Sturz co-produced and created a movie with JLTV: My Grandfather's Prayers. It was recorded at JLTV studios in Los Angeles and aired internationally. The film is a multi-media theatrical performance based on the life of Izso Glickstein, a fourth-generation cantor, child prodigy, and operatic tenor. Background research included visiting officials at the Dohany Street Synagogue in Budapest. One recalled Glickstein and pointed Sturz to the National Archives of Hungary. Sturz also visited Congregation Mishkan Tefila and reviewed their Glickstein archives.

Sturz used shadow puppets, scrolling backgrounds, marionettes, digital compositing, and rhyme to explore her own ancestry, artistry, spirituality, and social responsibility. Two solo klezmer fiddle tracks by Michael Levy from Echoes of the Shtetl were used.

Before making the film, Sturz created a touring puppet show. Theater professional and documentary filmmaker Rebecca Williams was consulting director. The tour included Asheville, Cleveland, Iowa, Minneapolis, Cleveland, Boston, New York, and Tucson. At the Midwest Regional Puppeteers of America Festival in Iowa, the show was reviewed in the local newspaper: Puppeteer Lisa Sturz tells the story of her grandfather's life ... This was not a story to entertain children, and seeing the show was an experience much like seeing an Oscar-winning drama.

Before it was performed in Asheville, a description of the production was published in a local magazine. Then an interview with Sturz was published by Blue Ridge Public Radio about her background and the touring show.
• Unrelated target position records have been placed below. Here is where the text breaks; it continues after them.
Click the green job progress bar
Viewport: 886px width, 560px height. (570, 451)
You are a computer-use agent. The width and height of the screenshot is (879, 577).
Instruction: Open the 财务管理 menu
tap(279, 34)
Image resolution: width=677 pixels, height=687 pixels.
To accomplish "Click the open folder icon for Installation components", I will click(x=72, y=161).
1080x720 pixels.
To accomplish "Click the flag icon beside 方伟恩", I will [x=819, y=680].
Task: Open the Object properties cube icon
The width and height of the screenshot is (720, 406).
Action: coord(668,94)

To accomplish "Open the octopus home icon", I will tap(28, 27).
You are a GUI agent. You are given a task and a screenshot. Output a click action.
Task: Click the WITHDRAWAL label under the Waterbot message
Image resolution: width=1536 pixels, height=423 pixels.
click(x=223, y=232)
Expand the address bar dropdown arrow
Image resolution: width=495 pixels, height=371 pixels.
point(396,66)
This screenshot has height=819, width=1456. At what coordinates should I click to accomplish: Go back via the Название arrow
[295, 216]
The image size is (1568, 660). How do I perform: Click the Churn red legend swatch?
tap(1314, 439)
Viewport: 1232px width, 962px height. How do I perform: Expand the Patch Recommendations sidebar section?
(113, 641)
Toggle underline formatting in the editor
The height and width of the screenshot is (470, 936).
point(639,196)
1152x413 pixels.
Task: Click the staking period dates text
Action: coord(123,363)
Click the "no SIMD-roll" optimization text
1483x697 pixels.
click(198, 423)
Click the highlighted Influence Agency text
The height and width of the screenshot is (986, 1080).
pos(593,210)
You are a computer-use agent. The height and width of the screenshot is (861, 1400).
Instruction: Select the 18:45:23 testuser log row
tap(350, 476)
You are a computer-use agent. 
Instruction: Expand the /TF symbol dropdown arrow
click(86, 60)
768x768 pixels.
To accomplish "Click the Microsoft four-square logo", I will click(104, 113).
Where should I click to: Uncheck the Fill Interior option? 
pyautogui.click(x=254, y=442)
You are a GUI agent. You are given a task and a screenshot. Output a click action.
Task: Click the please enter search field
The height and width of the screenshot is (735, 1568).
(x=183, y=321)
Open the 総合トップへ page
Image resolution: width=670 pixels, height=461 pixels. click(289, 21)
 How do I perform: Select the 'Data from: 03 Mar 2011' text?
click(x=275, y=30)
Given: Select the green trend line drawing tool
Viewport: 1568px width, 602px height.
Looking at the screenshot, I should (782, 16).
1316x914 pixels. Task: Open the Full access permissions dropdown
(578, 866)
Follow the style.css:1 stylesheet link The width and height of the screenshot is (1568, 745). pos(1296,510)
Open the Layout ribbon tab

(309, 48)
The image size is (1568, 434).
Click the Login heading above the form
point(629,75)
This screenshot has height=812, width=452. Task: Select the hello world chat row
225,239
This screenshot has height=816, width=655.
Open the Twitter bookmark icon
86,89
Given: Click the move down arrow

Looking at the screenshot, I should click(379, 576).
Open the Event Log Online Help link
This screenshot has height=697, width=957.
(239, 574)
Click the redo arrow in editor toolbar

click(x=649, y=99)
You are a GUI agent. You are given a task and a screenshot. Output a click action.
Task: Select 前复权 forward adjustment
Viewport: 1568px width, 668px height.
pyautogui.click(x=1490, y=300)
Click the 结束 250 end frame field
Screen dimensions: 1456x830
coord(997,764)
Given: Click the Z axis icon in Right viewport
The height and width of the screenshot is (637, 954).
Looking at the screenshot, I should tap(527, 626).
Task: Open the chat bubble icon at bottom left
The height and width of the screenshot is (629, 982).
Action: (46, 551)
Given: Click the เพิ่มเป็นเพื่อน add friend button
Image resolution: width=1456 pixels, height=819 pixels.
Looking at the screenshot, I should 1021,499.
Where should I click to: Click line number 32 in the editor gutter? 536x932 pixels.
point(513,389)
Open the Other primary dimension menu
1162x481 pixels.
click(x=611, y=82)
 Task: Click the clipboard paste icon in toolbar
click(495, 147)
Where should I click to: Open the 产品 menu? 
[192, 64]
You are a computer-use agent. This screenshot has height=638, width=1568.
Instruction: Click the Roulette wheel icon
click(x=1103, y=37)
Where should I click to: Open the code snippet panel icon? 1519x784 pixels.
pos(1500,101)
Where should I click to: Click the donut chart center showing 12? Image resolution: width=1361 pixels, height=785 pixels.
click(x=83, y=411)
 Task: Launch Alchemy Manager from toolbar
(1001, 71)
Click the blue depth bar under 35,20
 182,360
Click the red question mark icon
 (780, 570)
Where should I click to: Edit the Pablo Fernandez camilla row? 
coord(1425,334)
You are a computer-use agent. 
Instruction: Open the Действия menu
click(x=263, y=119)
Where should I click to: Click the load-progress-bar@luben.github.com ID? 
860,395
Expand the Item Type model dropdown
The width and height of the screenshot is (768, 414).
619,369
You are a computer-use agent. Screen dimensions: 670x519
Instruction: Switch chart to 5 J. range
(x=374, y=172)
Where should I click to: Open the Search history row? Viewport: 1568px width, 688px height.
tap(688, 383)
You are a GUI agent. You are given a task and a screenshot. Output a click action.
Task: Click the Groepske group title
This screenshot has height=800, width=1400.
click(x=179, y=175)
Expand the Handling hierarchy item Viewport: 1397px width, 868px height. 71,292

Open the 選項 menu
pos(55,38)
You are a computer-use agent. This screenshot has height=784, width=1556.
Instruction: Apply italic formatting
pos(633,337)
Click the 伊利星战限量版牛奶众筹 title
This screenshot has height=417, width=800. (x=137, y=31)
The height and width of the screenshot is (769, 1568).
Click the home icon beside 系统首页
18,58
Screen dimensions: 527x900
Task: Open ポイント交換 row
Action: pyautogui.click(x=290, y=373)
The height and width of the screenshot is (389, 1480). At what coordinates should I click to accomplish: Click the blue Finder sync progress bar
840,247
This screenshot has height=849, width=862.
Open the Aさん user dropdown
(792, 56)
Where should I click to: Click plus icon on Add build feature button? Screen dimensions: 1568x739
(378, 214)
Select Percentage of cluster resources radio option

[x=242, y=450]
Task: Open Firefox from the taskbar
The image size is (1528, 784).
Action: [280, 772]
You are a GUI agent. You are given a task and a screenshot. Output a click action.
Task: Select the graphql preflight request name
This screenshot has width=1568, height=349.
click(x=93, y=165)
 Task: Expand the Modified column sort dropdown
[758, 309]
Another segment of the tour was in Tucson, and a five-and-a-half minute segment about the film was aired on Tucson's ABC affiliate KGUN-TV. Sturz described how Glickstein's music inspired her to make the film.

The film premiered on JLTV, January 25, 2020. Just before it aired, a detailed interview with Sturz was published on Arizona Jewish Post. It described Glickstein's journey as a cantor, first in Europe, then in Boston. It also reviews Sturz's career. Later, the film was described by Sturz in an article.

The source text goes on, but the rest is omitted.